Menurut Lily, aksi ini dilatarbelakangi oleh sistem kerja yang semakin memberatkan. Ia menyoroti pemotongan hingga 70 persen yang dilakukan oleh perusahaan terhadap tarif yang dibayarkan pelanggan. Misalnya, dari total pembayaran pelanggan sebesar Rp 18.000 untuk layanan antar makanan, pengemudi hanya menerima sekitar Rp 5.200.
Lily menyebut kondisi ini sebagai bentuk eksploitasi dan menuntut agar potongan maksimal dari platform hanya sebesar 10 persen, atau jika memungkinkan dihapuskan sama sekali. Ia juga meminta adanya kejelasan soal struktur tarif untuk layanan penumpang, pengantaran barang, dan makanan yang lebih adil.
SPAI menolak skema prioritas pesanan yang dianggap diskriminatif karena hanya menguntungkan pengemudi tertentu. Beberapa skema yang dipersoalkan seperti GrabBike Hemat, slot pesanan, sistem argo rendah di Gojek, sistem hub pada ShopeeFood, serta sistem prioritas di berbagai aplikasi lain seperti Maxim, Lalamove, InDrive, Deliveree, dan Borzo.

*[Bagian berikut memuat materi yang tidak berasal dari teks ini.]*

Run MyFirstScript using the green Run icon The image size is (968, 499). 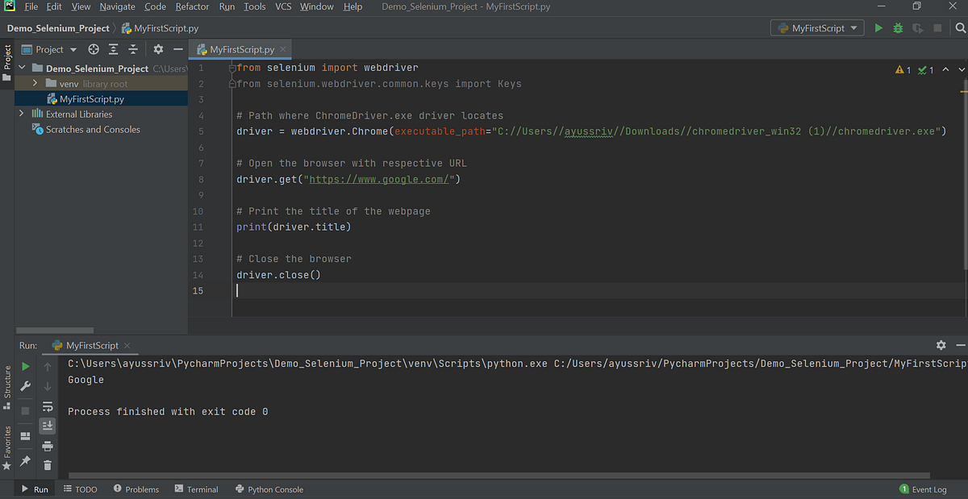878,27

Tak hanya soal pemotongan dan prioritas, SPAI juga mendesak Kementerian Ketenagakerjaan untuk membuat regulasi khusus sebagai payung hukum yang melindungi driver ojol. Aturan ini diharapkan bisa masuk dalam revisi Undang-Undang Ketenagakerjaan yang sudah masuk dalam program legislasi nasional (Prolegnas).

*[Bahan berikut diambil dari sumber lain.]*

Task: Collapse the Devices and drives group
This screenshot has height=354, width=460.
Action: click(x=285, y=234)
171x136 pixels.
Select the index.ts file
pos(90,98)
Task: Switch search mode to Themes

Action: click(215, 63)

Di sisi lain, Asosiasi Garda Indonesia juga turut menyuarakan rencana turun ke jalan. Ketua Umumnya, Raden Igun Wicaksono, menyampaikan bahwa aplikator telah melanggar sejumlah regulasi yang berlaku dan terus merugikan mitra driver. Ia menilai pemerintah selama ini membiarkan praktik pelanggaran tersebut tanpa tindakan tegas.

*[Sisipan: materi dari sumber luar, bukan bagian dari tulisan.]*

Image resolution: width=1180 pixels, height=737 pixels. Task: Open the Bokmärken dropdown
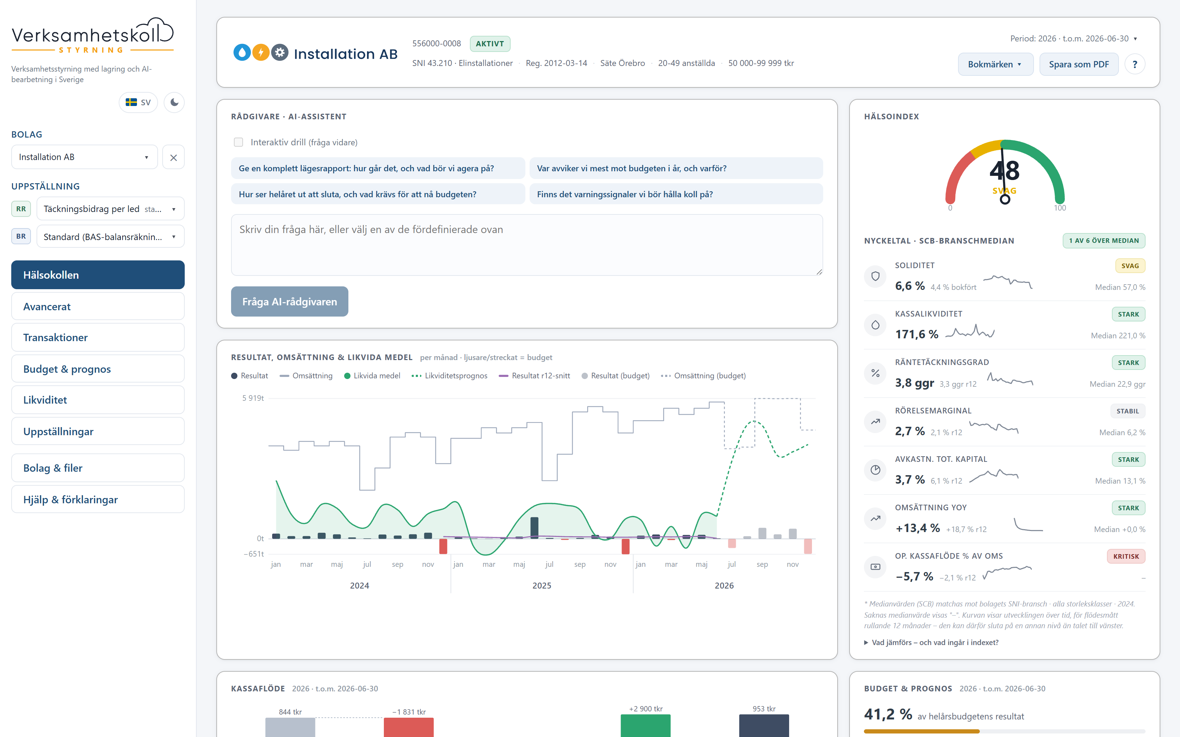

Igun merujuk pada Keputusan Menteri Perhubungan No. KP 1001 Tahun 2022 yang mengatur bahwa biaya sewa aplikasi tidak boleh melebihi 15 persen, ditambah 5 persen untuk program kesejahteraan driver. Namun dalam praktiknya, banyak perusahaan platform menetapkan potongan jauh di atas batas tersebut.
“Kesabaran pengemudi sudah sangat diuji sejak 2022, dan sampai hari ini masih terus dipermainkan,” ujarnya menegaskan.
Aksi besar-besaran ini diprediksi akan berdampak pada lumpuhnya layanan transportasi daring di beberapa kota besar pada hari pelaksanaan.